WHAT IS EXPECTED – Say the data back exactly as it is written below.

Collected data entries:
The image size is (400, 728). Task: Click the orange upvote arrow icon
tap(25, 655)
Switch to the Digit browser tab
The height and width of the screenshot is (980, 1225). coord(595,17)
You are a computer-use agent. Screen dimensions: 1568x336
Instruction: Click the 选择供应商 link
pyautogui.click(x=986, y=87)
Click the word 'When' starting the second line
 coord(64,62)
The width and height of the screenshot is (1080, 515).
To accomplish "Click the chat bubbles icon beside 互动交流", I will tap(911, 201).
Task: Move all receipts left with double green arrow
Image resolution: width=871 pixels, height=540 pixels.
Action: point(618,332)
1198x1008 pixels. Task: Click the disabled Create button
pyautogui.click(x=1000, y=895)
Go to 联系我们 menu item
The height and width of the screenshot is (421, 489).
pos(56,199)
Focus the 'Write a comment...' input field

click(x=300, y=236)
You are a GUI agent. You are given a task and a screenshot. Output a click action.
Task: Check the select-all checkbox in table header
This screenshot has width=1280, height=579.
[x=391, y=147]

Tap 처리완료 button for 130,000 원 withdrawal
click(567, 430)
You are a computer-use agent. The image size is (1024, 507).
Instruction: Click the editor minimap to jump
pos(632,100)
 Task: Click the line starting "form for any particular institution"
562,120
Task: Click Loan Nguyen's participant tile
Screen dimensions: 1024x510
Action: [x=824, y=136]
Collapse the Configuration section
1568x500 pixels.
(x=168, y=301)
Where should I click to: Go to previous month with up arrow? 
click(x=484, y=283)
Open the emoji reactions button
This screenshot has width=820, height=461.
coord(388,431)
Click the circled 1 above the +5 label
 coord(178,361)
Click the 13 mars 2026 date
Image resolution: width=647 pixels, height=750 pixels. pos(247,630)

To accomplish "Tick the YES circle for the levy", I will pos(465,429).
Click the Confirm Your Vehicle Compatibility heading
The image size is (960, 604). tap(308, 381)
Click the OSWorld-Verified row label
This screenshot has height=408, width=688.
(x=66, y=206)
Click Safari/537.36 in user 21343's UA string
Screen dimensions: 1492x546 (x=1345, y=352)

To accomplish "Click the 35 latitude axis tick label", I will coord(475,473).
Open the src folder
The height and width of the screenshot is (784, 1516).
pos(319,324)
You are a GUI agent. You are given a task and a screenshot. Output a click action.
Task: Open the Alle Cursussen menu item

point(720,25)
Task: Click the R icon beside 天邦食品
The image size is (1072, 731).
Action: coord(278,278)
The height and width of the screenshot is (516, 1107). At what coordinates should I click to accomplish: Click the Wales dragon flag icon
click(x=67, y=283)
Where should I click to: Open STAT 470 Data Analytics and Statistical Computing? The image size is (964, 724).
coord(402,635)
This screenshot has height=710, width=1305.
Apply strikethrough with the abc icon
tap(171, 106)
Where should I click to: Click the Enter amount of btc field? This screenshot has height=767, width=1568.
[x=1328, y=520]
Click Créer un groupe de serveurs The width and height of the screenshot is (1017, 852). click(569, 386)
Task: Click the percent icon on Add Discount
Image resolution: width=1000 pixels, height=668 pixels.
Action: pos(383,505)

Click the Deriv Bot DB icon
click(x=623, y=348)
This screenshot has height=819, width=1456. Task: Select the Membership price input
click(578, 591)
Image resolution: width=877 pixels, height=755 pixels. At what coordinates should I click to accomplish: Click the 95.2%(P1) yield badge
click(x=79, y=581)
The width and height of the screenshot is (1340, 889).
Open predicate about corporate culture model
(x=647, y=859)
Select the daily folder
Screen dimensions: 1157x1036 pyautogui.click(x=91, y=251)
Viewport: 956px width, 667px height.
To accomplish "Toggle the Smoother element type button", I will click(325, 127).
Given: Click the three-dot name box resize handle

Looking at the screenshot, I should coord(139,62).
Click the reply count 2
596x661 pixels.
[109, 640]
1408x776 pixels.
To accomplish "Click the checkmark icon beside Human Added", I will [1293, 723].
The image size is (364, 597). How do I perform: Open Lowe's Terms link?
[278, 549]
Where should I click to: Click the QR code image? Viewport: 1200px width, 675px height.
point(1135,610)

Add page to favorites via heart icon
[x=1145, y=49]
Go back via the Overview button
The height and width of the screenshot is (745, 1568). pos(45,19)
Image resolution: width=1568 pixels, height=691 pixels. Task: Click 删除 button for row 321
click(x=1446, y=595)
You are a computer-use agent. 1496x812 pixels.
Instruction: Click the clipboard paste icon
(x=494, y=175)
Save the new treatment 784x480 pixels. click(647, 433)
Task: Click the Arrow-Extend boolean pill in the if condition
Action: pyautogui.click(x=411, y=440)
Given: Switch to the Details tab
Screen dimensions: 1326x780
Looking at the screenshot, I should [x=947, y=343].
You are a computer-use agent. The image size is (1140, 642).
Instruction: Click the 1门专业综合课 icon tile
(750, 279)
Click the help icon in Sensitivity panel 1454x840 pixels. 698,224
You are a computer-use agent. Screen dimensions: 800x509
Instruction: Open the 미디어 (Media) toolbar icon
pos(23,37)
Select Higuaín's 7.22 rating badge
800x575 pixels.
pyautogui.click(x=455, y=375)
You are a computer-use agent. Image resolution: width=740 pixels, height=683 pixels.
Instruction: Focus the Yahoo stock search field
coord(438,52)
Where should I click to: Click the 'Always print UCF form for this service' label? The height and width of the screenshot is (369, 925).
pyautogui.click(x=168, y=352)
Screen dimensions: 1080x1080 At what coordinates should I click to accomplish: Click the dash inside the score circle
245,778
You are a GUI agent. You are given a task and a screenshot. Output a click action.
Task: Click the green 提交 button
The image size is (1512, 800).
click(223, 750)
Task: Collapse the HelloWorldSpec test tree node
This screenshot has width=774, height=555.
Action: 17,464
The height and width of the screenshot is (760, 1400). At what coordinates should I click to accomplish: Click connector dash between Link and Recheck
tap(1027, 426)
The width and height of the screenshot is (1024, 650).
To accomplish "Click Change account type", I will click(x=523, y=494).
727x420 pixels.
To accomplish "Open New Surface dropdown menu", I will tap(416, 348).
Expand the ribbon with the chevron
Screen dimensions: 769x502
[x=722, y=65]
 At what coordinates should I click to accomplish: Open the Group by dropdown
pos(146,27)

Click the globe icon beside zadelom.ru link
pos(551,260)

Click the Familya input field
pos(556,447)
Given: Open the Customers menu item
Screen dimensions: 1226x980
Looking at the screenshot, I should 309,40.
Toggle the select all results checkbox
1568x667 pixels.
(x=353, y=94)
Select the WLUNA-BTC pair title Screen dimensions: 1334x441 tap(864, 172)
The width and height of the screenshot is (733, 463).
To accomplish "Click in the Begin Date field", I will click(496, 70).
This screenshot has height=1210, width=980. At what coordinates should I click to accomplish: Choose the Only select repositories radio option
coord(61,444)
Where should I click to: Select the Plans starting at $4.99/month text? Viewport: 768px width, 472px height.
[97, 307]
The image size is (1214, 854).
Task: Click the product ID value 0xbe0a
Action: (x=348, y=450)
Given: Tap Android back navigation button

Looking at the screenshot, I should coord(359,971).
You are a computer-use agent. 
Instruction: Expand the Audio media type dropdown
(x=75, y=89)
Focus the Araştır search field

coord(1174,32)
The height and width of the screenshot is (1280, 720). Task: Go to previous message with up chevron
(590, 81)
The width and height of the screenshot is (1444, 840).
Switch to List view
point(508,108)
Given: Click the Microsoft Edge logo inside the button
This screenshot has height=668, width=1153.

YOUR SOLUTION –
The image size is (400, 728). Task: Click the orange upvote arrow icon
tap(25, 655)
Switch to the Digit browser tab
The height and width of the screenshot is (980, 1225). coord(595,17)
You are a computer-use agent. Screen dimensions: 1568x336
Instruction: Click the 选择供应商 link
pyautogui.click(x=986, y=87)
Click the word 'When' starting the second line
 coord(64,62)
The width and height of the screenshot is (1080, 515).
To accomplish "Click the chat bubbles icon beside 互动交流", I will tap(911, 201).
Task: Move all receipts left with double green arrow
Image resolution: width=871 pixels, height=540 pixels.
Action: point(618,332)
1198x1008 pixels. Task: Click the disabled Create button
pyautogui.click(x=1000, y=895)
Go to 联系我们 menu item
The height and width of the screenshot is (421, 489).
pos(56,199)
Focus the 'Write a comment...' input field

click(x=300, y=236)
You are a GUI agent. You are given a task and a screenshot. Output a click action.
Task: Check the select-all checkbox in table header
This screenshot has width=1280, height=579.
[x=391, y=147]

Tap 처리완료 button for 130,000 원 withdrawal
click(567, 430)
You are a computer-use agent. The image size is (1024, 507).
Instruction: Click the editor minimap to jump
pos(632,100)
 Task: Click the line starting "form for any particular institution"
562,120
Task: Click Loan Nguyen's participant tile
Screen dimensions: 1024x510
Action: [x=824, y=136]
Collapse the Configuration section
1568x500 pixels.
(x=168, y=301)
Where should I click to: Go to previous month with up arrow? 
click(x=484, y=283)
Open the emoji reactions button
This screenshot has width=820, height=461.
coord(388,431)
Click the circled 1 above the +5 label
 coord(178,361)
Click the 13 mars 2026 date
Image resolution: width=647 pixels, height=750 pixels. pos(247,630)

To accomplish "Tick the YES circle for the levy", I will pos(465,429).
Click the Confirm Your Vehicle Compatibility heading
The image size is (960, 604). tap(308, 381)
Click the OSWorld-Verified row label
This screenshot has height=408, width=688.
(x=66, y=206)
Click Safari/537.36 in user 21343's UA string
Screen dimensions: 1492x546 (x=1345, y=352)

To accomplish "Click the 35 latitude axis tick label", I will coord(475,473).
Open the src folder
The height and width of the screenshot is (784, 1516).
pos(319,324)
You are a GUI agent. You are given a task and a screenshot. Output a click action.
Task: Open the Alle Cursussen menu item

point(720,25)
Task: Click the R icon beside 天邦食品
The image size is (1072, 731).
Action: coord(278,278)
The height and width of the screenshot is (516, 1107). At what coordinates should I click to accomplish: Click the Wales dragon flag icon
click(x=67, y=283)
Where should I click to: Open STAT 470 Data Analytics and Statistical Computing? The image size is (964, 724).
coord(402,635)
This screenshot has height=710, width=1305.
Apply strikethrough with the abc icon
tap(171, 106)
Where should I click to: Click the Enter amount of btc field? This screenshot has height=767, width=1568.
[x=1328, y=520]
Click Créer un groupe de serveurs The width and height of the screenshot is (1017, 852). click(569, 386)
Task: Click the percent icon on Add Discount
Image resolution: width=1000 pixels, height=668 pixels.
Action: pos(383,505)

Click the Deriv Bot DB icon
click(x=623, y=348)
This screenshot has height=819, width=1456. Task: Select the Membership price input
click(578, 591)
Image resolution: width=877 pixels, height=755 pixels. At what coordinates should I click to accomplish: Click the 95.2%(P1) yield badge
click(x=79, y=581)
The width and height of the screenshot is (1340, 889).
Open predicate about corporate culture model
(x=647, y=859)
Select the daily folder
Screen dimensions: 1157x1036 pyautogui.click(x=91, y=251)
Viewport: 956px width, 667px height.
To accomplish "Toggle the Smoother element type button", I will click(325, 127).
Given: Click the three-dot name box resize handle

Looking at the screenshot, I should coord(139,62).
Click the reply count 2
596x661 pixels.
[109, 640]
1408x776 pixels.
To accomplish "Click the checkmark icon beside Human Added", I will [1293, 723].
The image size is (364, 597). How do I perform: Open Lowe's Terms link?
[278, 549]
Where should I click to: Click the QR code image? Viewport: 1200px width, 675px height.
point(1135,610)

Add page to favorites via heart icon
[x=1145, y=49]
Go back via the Overview button
The height and width of the screenshot is (745, 1568). pos(45,19)
Image resolution: width=1568 pixels, height=691 pixels. Task: Click 删除 button for row 321
click(x=1446, y=595)
You are a computer-use agent. 1496x812 pixels.
Instruction: Click the clipboard paste icon
(x=494, y=175)
Save the new treatment 784x480 pixels. click(647, 433)
Task: Click the Arrow-Extend boolean pill in the if condition
Action: pyautogui.click(x=411, y=440)
Given: Switch to the Details tab
Screen dimensions: 1326x780
Looking at the screenshot, I should [x=947, y=343].
You are a computer-use agent. The image size is (1140, 642).
Instruction: Click the 1门专业综合课 icon tile
(750, 279)
Click the help icon in Sensitivity panel 1454x840 pixels. 698,224
You are a computer-use agent. Screen dimensions: 800x509
Instruction: Open the 미디어 (Media) toolbar icon
pos(23,37)
Select Higuaín's 7.22 rating badge
800x575 pixels.
pyautogui.click(x=455, y=375)
You are a computer-use agent. Image resolution: width=740 pixels, height=683 pixels.
Instruction: Focus the Yahoo stock search field
coord(438,52)
Where should I click to: Click the 'Always print UCF form for this service' label? The height and width of the screenshot is (369, 925).
pyautogui.click(x=168, y=352)
Screen dimensions: 1080x1080 At what coordinates should I click to accomplish: Click the dash inside the score circle
245,778
You are a GUI agent. You are given a task and a screenshot. Output a click action.
Task: Click the green 提交 button
The image size is (1512, 800).
click(223, 750)
Task: Collapse the HelloWorldSpec test tree node
This screenshot has width=774, height=555.
Action: 17,464
The height and width of the screenshot is (760, 1400). At what coordinates should I click to accomplish: Click connector dash between Link and Recheck
tap(1027, 426)
The width and height of the screenshot is (1024, 650).
To accomplish "Click Change account type", I will click(x=523, y=494).
727x420 pixels.
To accomplish "Open New Surface dropdown menu", I will tap(416, 348).
Expand the ribbon with the chevron
Screen dimensions: 769x502
[x=722, y=65]
 At what coordinates should I click to accomplish: Open the Group by dropdown
pos(146,27)

Click the globe icon beside zadelom.ru link
pos(551,260)

Click the Familya input field
pos(556,447)
Given: Open the Customers menu item
Screen dimensions: 1226x980
Looking at the screenshot, I should 309,40.
Toggle the select all results checkbox
1568x667 pixels.
(x=353, y=94)
Select the WLUNA-BTC pair title Screen dimensions: 1334x441 tap(864, 172)
The width and height of the screenshot is (733, 463).
To accomplish "Click in the Begin Date field", I will click(496, 70).
This screenshot has height=1210, width=980. At what coordinates should I click to accomplish: Choose the Only select repositories radio option
coord(61,444)
Where should I click to: Select the Plans starting at $4.99/month text? Viewport: 768px width, 472px height.
[97, 307]
The image size is (1214, 854).
Task: Click the product ID value 0xbe0a
Action: (x=348, y=450)
Given: Tap Android back navigation button

Looking at the screenshot, I should coord(359,971).
You are a computer-use agent. 
Instruction: Expand the Audio media type dropdown
(x=75, y=89)
Focus the Araştır search field

coord(1174,32)
The height and width of the screenshot is (1280, 720). Task: Go to previous message with up chevron
(590, 81)
The width and height of the screenshot is (1444, 840).
Switch to List view
point(508,108)
Given: Click the Microsoft Edge logo inside the button
This screenshot has height=668, width=1153.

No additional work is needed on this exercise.